Directions for this task:
Edit the rows below by replacing "Viewport" with "Window" everywhere it occurs, keeping everything else unchanged. Leave the pictures out of your version.

[Click-target data]
****

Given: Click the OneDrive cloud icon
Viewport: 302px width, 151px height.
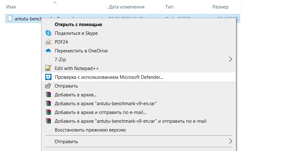Looking at the screenshot, I should tap(48, 51).
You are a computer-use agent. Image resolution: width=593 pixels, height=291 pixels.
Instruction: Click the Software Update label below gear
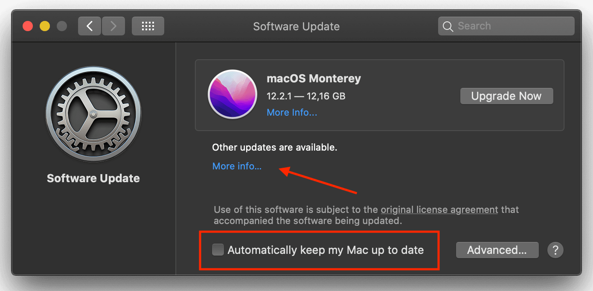click(x=93, y=178)
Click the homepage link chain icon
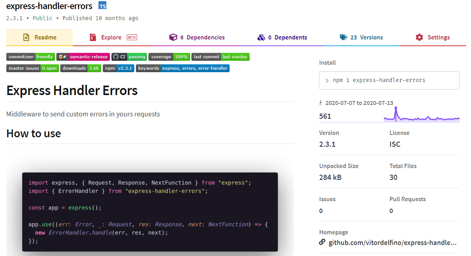 322,242
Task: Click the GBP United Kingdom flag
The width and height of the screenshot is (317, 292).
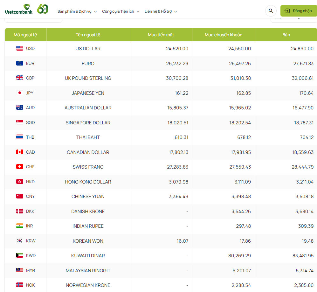Action: click(x=20, y=78)
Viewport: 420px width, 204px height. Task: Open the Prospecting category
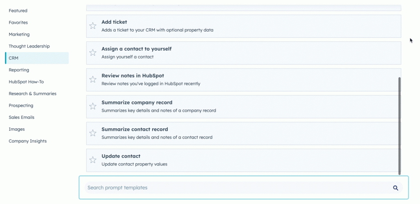pos(21,106)
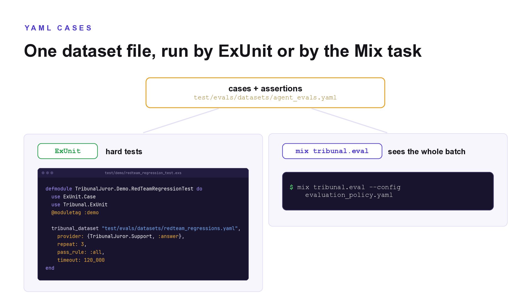Click the @moduletag :demo line

(x=75, y=213)
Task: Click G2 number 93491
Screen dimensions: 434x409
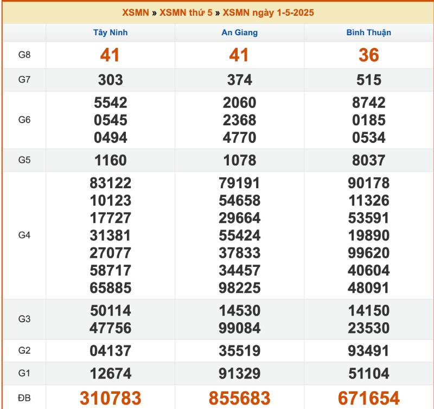Action: pyautogui.click(x=368, y=351)
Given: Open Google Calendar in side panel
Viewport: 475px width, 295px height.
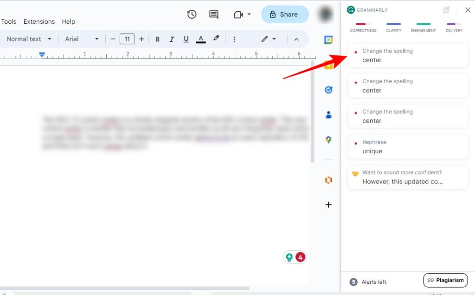Looking at the screenshot, I should (x=328, y=39).
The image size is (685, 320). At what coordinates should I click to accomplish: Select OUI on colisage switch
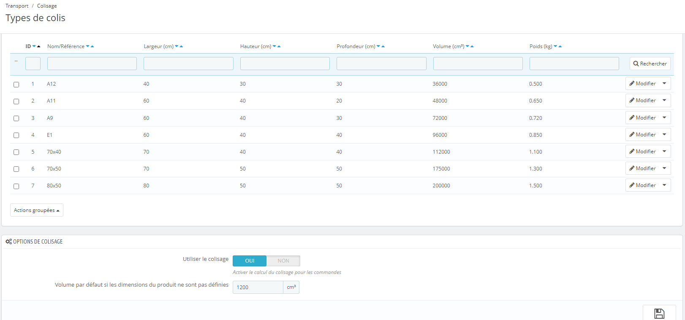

****

Expected answer:
Given: Click the OneDrive cloud icon
Window: 302px width, 151px height.
Looking at the screenshot, I should tap(48, 51).
You are a computer-use agent. Image resolution: width=593 pixels, height=291 pixels.
Instruction: Click the Software Update label below gear
click(x=93, y=178)
Click the homepage link chain icon
 322,242
Task: Click the GBP United Kingdom flag
The width and height of the screenshot is (317, 292).
Action: click(x=20, y=78)
Window: 420px width, 204px height. Task: Open the Prospecting category
pos(21,106)
Click the @moduletag :demo line

(x=75, y=213)
Task: Click G2 number 93491
Screen dimensions: 434x409
Action: pyautogui.click(x=368, y=351)
Given: Open Google Calendar in side panel
Window: 475px width, 295px height.
Looking at the screenshot, I should (x=328, y=39).
The image size is (685, 320). At what coordinates should I click to accomplish: Select OUI on colisage switch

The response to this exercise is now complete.